:: Exercise brief ::
Go through the entries below and count the lines holding the word "Select". Reply with only the number, please.

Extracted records

────

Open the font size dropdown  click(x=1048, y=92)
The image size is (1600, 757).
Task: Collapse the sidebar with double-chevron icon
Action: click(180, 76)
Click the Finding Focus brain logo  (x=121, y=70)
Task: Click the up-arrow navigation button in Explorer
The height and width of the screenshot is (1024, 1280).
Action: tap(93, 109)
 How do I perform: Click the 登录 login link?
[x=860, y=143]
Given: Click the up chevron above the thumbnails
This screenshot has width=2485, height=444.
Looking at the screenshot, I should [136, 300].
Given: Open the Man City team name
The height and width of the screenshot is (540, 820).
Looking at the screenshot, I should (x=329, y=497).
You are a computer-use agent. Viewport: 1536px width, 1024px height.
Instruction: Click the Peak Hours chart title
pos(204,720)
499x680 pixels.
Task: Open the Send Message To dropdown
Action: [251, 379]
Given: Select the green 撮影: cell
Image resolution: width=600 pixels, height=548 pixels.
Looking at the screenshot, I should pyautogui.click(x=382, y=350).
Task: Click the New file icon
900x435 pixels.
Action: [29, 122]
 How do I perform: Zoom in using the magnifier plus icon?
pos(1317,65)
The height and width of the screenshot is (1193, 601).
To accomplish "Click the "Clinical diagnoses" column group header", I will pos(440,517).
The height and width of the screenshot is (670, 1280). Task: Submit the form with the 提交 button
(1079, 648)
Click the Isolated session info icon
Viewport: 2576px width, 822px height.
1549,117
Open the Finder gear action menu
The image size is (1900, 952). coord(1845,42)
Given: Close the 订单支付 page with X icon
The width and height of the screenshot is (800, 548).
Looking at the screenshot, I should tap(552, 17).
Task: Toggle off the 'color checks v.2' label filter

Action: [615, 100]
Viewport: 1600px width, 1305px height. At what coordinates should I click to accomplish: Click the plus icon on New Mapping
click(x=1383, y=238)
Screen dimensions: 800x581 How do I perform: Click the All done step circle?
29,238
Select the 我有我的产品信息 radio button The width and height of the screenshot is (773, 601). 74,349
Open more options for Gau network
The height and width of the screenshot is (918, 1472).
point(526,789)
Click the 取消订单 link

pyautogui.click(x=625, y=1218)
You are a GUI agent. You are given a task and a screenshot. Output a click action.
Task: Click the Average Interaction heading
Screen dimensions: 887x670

────

:: Solution to this problem ::
2